* **What you are asked to do**
Convert the items below into a JSON list of strings, with one string for each line and blank lines omitted.

╭─ Records provided

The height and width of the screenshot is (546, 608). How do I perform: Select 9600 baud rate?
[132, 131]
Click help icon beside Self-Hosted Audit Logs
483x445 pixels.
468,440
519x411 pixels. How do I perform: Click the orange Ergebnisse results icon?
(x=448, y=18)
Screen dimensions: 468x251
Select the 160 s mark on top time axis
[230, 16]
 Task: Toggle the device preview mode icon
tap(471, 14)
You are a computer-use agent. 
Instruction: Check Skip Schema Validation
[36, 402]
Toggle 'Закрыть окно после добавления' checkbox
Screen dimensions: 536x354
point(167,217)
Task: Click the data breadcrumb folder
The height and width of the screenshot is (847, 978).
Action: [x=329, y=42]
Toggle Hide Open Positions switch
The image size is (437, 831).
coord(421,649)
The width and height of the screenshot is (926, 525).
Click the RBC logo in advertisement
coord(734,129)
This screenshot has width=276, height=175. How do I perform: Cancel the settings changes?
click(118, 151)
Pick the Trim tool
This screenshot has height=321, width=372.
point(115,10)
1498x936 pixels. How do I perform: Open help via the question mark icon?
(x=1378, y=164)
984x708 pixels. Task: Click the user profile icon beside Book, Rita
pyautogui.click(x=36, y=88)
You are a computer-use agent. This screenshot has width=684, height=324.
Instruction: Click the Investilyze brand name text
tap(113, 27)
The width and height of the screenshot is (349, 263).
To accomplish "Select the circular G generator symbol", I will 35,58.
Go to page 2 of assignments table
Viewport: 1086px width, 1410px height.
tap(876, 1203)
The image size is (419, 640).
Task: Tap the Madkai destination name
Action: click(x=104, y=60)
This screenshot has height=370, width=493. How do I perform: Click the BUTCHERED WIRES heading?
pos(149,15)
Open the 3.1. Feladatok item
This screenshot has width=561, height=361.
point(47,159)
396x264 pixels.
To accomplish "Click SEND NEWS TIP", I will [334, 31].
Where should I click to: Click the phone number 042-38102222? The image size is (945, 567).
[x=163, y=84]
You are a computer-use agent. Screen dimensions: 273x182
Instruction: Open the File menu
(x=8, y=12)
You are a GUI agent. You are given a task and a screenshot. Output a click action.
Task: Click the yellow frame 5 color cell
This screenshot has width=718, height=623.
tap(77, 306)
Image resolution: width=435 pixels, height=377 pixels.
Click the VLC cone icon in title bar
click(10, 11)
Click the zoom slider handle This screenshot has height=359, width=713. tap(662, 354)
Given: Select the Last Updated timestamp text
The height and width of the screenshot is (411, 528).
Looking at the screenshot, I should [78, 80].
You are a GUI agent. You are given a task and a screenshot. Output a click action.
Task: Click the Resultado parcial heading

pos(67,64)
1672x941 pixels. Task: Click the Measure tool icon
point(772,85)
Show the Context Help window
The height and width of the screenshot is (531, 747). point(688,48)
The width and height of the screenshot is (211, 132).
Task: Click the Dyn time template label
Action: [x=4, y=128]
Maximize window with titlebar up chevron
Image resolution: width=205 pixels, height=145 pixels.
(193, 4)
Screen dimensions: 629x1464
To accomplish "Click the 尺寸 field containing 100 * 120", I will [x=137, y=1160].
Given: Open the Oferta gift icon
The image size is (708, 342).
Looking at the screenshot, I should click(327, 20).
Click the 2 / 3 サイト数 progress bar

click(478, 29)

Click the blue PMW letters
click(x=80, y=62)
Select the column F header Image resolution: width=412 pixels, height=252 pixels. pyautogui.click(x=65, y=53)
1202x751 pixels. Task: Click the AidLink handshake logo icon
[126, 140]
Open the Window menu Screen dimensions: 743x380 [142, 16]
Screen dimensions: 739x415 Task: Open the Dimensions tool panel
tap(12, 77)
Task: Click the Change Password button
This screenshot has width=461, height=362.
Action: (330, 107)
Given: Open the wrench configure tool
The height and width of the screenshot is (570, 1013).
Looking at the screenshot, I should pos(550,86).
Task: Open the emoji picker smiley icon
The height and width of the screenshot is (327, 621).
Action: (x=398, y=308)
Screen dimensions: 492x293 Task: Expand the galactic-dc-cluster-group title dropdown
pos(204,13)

╰─

* **The result**
[
  "The height and width of the screenshot is (546, 608). How do I perform: Select 9600 baud rate?",
  "[132, 131]",
  "Click help icon beside Self-Hosted Audit Logs",
  "483x445 pixels.",
  "468,440",
  "519x411 pixels. How do I perform: Click the orange Ergebnisse results icon?",
  "(x=448, y=18)",
  "Screen dimensions: 468x251",
  "Select the 160 s mark on top time axis",
  "[230, 16]",
  " Task: Toggle the device preview mode icon",
  "tap(471, 14)",
  "You are a computer-use agent. ",
  "Instruction: Check Skip Schema Validation",
  "[36, 402]",
  "Toggle 'Закрыть окно после добавления' checkbox",
  "Screen dimensions: 536x354",
  "point(167,217)",
  "Task: Click the data breadcrumb folder",
  "The height and width of the screenshot is (847, 978).",
  "Action: [x=329, y=42]",
  "Toggle Hide Open Positions switch",
  "The image size is (437, 831).",
  "coord(421,649)",
  "The width and height of the screenshot is (926, 525).",
  "Click the RBC logo in advertisement",
  "coord(734,129)",
  "This screenshot has width=276, height=175. How do I perform: Cancel the settings changes?",
  "click(118, 151)",
  "Pick the Trim tool",
  "This screenshot has height=321, width=372.",
  "point(115,10)",
  "1498x936 pixels. How do I perform: Open help via the question mark icon?",
  "(x=1378, y=164)",
  "984x708 pixels. Task: Click the user profile icon beside Book, Rita",
  "pyautogui.click(x=36, y=88)",
  "You are a computer-use agent. This screenshot has width=684, height=324.",
  "Instruction: Click the Investilyze brand name text",
  "tap(113, 27)",
  "The width and height of the screenshot is (349, 263).",
  "To accomplish \"Select the circular G generator symbol\", I will 35,58.",
  "Go to page 2 of assignments table",
  "Viewport: 1086px width, 1410px height.",
  "tap(876, 1203)",
  "The image size is (419, 640).",
  "Task: Tap the Madkai destination name",
  "Action: click(x=104, y=60)",
  "This screenshot has height=370, width=493. How do I perform: Click the BUTCHERED WIRES heading?",
  "pos(149,15)",
  "Open the 3.1. Feladatok item",
  "This screenshot has width=561, height=361.",
  "point(47,159)",
  "396x264 pixels.",
  "To accomplish \"Click SEND NEWS TIP\", I will [334, 31].",
  "Where should I click to: Click the phone number 042-38102222? The image size is (945, 567).",
  "[x=163, y=84]",
  "You are a computer-use agent. Screen dimensions: 273x182",
  "Instruction: Open the File menu",
  "(x=8, y=12)",
  "You are a GUI agent. You are given a task and a screenshot. Output a click action.",
  "Task: Click the yellow frame 5 color cell",
  "This screenshot has width=718, height=623.",
  "tap(77, 306)",
  "Image resolution: width=435 pixels, height=377 pixels.",
  "Click the VLC cone icon in title bar",
  "click(10, 11)",
  "Click the zoom slider handle This screenshot has height=359, width=713. tap(662, 354)",
  "Given: Select the Last Updated timestamp text",
  "The height and width of the screenshot is (411, 528).",
  "Looking at the screenshot, I should [78, 80].",
  "You are a GUI agent. You are given a task and a screenshot. Output a click action.",
  "Task: Click the Resultado parcial heading",
  "pos(67,64)",
  "1672x941 pixels. Task: Click the Measure tool icon",
  "point(772,85)",
  "Show the Context Help window",
  "The height and width of the screenshot is (531, 747). point(688,48)",
  "The width and height of the screenshot is (211, 132).",
  "Task: Click the Dyn time template label",
  "Action: [x=4, y=128]",
  "Maximize window with titlebar up chevron",
  "Image resolution: width=205 pixels, height=145 pixels.",
  "(193, 4)",
  "Screen dimensions: 629x1464",
  "To accomplish \"Click the 尺寸 field containing 100 * 120\", I will [x=137, y=1160].",
  "Given: Open the Oferta gift icon",
  "The image size is (708, 342).",
  "Looking at the screenshot, I should click(327, 20).",
  "Click the 2 / 3 サイト数 progress bar",
  "click(478, 29)",
  "Click the blue PMW letters",
  "click(x=80, y=62)",
  "Select the column F header Image resolution: width=412 pixels, height=252 pixels. pyautogui.click(x=65, y=53)",
  "1202x751 pixels. Task: Click the AidLink handshake logo icon",
  "[126, 140]",
  "Open the Window menu Screen dimensions: 743x380 [142, 16]",
  "Screen dimensions: 739x415 Task: Open the Dimensions tool panel",
  "tap(12, 77)",
  "Task: Click the Change Password button",
  "This screenshot has width=461, height=362.",
  "Action: (330, 107)",
  "Given: Open the wrench configure tool",
  "The height and width of the screenshot is (570, 1013).",
  "Looking at the screenshot, I should pos(550,86).",
  "Task: Open the emoji picker smiley icon",
  "The height and width of the screenshot is (327, 621).",
  "Action: (x=398, y=308)",
  "Screen dimensions: 492x293 Task: Expand the galactic-dc-cluster-group title dropdown",
  "pos(204,13)"
]